• **PARTS OF THE EXERCISE**:
1. Answer these questions using the post on the Take Back the Capitol events, one answer per line:
(a) How much are airlines charging to check a bag?
(b) How many people will lose their entire income when extended unemployment benefits run out at the end of the year?
(c) On what date did the march from the National Mall to K Street take place?
2. Summarize the post on the Take Back the Capitol events in two sentences.

• **PROVIDED TEXT**:
I am in DC covering the Take Back the Capitol “99 in DC” events. On Tuesday I wrote about the efforts of unemployed people and others to get in to talk to their senators and representatives. (Watch some of them tell their stories.) On Wednesday they marched to “K Street” – the symbolic ground zero of the corporate takeover of our democracy. But first…
When I was waiting to get on the plane to come here the jetway was backed up. Now that the airlines are charging $25 just to check a bag, everyone brings their bags on and tries to cram them into the limited on-plane carry-on space. But of course, the airlines aren’t paying the flight attendants more because of the extra work this causes. So this guy come pushing his way down the left side, shouting, “First class, out of the way, first class, let me through,” because he missed boarding first, and he was entitled to already be on the airplane and not have to wait in the line like the rest of us.
The rest of us are supposed to walk past the already-seated, first class passengers, eyeing their large, comfortable seats, while they sip their champagne mimosas, and look important and … rich. We’re supposed to envy them, and hope to eventually be among them. But until then we are supposed to be grateful that they “create jobs” and allow us to serve them. This is America today.

Why Occupy?

Outrages like this been getting worse and worse, and have reached a breaking point, with many of us unemployed — because actually, the rich don’t “create jobs, WE do! So the rest of us – the 99% — have been getting mad about things like this for a long time, and are finally starting to show it, now that things have gotten so bad. Across the country people are “occupying” places and ideas that have been taken over by the 1%. They are letting themselves get angry about the things that have been happening, the change from democracy to plutocracy, the way the big corporations and Wall Street now make the rules while they don’t themselves have to follow the rules.
Not only has our Congress come under the control of the 1%, they have done very little to help the 99% through this crisis that was caused by the 1%. This Congress — the first since the Citizens United ruling by the Supreme Court — has done nothing to create jobs while doing a lot to kill jobs, and worse, at the end of this year extended unemployment benefits run out and 2 million people will lose their entire income.

Take Back The Capitol

So this week Take Back the Capitol brought unemployed people and others to Washington to confront their members of Congress and the lobbyists on “K Street” that they work for, to demand a change. Today they marched on K Street, the center of lobbying activity. CAF intern Sean McMartin was observing and writes,

On December 7, 2011, a date 70 years after Pearl Harbor, another piece of history was made. Supporters of the American Dream Movement and several other organizations from all over the country marched from the National Mall up to K Street in Washington. They came to protest their outrage with the rich, corporations, and the special interests, many of which have lobbyists with offices on “K Street.” They shouted they were the 99% of the country, who have not fared well over past few years with high unemployment and stagnated wages.

• **GIVEN RECORDS**:

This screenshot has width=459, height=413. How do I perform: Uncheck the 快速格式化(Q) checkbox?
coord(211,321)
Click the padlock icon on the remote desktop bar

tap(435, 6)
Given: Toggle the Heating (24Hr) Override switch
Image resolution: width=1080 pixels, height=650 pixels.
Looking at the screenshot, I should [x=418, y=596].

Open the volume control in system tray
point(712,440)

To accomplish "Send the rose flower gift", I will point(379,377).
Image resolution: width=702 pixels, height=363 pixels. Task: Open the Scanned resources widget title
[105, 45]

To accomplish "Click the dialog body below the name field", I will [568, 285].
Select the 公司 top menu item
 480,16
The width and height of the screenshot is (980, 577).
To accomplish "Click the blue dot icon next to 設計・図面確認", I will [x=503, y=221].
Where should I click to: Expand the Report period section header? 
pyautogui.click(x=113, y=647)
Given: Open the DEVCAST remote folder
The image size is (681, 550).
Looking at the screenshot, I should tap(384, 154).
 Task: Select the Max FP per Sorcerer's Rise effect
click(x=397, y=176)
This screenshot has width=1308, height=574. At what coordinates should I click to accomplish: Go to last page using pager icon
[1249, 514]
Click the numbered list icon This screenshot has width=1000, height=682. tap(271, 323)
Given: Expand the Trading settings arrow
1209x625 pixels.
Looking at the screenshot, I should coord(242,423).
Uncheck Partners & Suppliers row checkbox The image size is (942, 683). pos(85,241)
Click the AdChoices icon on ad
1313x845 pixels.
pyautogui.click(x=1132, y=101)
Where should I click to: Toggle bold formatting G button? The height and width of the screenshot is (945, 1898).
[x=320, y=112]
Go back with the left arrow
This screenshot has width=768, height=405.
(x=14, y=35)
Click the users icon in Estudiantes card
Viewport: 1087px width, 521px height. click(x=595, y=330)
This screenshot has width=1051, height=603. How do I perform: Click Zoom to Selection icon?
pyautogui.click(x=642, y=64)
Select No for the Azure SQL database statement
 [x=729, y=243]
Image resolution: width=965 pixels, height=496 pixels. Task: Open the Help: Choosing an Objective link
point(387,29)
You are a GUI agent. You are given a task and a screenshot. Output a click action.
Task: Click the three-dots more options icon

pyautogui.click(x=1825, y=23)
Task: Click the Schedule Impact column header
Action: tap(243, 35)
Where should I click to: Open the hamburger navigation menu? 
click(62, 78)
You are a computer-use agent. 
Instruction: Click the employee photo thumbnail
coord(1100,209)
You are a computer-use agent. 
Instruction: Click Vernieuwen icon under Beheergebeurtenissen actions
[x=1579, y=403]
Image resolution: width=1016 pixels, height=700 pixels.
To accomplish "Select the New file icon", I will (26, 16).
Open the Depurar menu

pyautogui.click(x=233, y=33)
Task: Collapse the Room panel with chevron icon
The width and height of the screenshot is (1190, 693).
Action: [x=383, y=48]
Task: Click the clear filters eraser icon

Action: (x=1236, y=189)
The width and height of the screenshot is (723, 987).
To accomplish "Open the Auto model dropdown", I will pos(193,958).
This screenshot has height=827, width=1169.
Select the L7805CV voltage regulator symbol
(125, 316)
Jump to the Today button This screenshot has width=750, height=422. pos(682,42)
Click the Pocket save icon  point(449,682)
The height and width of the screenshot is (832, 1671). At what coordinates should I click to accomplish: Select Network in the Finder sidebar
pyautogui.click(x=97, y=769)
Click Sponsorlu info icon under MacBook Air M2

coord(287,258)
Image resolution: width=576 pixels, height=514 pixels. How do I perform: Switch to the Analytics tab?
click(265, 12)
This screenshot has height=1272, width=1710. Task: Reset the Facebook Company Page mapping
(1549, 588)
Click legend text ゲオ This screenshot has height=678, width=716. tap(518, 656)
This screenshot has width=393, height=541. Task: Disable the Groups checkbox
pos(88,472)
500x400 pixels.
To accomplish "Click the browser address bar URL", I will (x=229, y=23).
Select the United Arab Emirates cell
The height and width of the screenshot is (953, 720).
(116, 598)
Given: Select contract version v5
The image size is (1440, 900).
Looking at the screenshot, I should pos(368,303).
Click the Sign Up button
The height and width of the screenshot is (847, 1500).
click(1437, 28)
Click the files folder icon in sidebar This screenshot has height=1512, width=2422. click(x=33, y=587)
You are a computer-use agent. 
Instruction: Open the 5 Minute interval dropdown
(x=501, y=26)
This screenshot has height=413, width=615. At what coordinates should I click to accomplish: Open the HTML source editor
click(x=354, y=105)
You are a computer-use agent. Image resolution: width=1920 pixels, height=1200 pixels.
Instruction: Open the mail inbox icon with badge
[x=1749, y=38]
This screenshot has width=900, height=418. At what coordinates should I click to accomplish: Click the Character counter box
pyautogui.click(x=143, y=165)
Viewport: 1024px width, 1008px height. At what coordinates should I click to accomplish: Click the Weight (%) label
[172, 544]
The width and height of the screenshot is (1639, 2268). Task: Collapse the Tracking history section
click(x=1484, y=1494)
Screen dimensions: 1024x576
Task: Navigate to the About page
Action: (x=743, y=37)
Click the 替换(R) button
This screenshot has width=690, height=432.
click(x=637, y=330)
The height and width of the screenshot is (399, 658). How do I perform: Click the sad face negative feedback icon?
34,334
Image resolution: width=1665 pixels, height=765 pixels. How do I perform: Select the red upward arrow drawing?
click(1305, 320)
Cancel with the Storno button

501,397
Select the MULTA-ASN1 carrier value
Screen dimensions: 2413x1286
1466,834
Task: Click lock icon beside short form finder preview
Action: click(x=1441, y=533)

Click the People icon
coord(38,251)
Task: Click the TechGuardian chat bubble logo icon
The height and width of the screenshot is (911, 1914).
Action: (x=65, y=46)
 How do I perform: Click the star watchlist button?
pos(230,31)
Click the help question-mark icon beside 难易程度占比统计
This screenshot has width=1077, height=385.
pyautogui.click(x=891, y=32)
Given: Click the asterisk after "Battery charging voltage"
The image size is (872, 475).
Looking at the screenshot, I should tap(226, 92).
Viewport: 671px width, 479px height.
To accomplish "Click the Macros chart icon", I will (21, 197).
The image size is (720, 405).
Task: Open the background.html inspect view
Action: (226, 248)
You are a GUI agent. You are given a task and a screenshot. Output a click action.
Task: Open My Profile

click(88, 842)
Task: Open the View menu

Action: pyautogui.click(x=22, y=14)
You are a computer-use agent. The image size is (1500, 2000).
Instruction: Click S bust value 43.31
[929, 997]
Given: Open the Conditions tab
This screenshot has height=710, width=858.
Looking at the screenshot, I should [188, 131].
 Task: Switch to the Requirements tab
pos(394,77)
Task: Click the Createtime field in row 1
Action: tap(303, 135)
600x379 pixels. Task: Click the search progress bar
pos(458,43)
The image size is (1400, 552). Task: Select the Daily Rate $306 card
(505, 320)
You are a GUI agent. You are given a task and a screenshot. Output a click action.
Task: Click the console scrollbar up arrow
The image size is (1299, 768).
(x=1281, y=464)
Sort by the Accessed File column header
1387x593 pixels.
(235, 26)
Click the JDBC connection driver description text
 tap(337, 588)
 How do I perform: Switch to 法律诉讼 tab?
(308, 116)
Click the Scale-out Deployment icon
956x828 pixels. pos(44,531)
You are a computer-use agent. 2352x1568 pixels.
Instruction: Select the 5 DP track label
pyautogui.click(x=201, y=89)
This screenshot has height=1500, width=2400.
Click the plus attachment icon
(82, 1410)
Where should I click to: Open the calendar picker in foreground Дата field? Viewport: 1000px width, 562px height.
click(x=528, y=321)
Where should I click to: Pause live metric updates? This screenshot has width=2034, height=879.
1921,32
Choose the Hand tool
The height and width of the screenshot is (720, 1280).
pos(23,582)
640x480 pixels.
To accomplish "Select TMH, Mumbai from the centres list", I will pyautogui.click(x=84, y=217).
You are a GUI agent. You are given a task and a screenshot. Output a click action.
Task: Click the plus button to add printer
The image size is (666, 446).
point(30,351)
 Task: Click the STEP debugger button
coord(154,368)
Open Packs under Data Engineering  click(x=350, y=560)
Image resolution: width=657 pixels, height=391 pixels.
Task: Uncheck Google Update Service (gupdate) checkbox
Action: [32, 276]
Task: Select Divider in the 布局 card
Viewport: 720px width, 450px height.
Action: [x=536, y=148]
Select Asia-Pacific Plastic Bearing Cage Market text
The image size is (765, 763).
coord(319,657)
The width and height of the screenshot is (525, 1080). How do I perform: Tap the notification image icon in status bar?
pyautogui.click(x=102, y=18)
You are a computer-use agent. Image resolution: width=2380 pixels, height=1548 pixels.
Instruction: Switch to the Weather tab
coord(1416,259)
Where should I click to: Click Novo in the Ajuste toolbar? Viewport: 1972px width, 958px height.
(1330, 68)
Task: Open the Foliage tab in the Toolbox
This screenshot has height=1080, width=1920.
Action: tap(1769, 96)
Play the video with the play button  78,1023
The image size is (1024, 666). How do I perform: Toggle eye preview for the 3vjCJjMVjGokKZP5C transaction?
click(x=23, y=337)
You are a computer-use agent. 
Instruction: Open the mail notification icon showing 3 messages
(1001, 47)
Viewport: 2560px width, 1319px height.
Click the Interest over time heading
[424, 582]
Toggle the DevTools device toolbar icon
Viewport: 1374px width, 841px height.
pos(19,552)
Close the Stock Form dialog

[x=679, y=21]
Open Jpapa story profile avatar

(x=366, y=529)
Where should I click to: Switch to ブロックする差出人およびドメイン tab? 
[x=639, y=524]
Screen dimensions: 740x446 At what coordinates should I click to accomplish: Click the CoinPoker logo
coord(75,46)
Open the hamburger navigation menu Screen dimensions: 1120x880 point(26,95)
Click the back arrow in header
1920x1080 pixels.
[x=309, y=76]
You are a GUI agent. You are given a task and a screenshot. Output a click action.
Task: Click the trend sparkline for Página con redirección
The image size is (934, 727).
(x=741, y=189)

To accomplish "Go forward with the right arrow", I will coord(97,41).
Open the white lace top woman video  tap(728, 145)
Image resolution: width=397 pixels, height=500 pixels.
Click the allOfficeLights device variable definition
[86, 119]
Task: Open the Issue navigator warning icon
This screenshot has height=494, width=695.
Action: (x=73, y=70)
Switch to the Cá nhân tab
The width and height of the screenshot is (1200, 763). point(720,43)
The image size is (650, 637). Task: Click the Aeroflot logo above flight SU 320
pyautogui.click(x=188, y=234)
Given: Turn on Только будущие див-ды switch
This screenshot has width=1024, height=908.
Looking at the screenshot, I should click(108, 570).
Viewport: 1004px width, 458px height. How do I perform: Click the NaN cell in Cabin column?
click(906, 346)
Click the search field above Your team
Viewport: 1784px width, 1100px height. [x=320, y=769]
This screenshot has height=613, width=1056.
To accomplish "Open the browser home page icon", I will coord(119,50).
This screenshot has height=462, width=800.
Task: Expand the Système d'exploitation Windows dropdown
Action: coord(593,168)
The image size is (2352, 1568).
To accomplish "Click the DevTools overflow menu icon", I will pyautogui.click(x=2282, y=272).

• **WRITTEN RESPONSES**:
1.
(a) $25
(b) 2 million
(c) December 7, 2011

2. While covering the Take Back the Capitol events in Washington, the writer describes a first-class passenger shoving through a backed-up jetway as an example of how everyone else is expected to envy and serve the rich. The post argues that Congress has come under the control of the 1% and has done nothing to create jobs, and it reports that unemployed people and others marched from the National Mall to K Street, the center of lobbying, to protest against the rich, corporations, and special interests.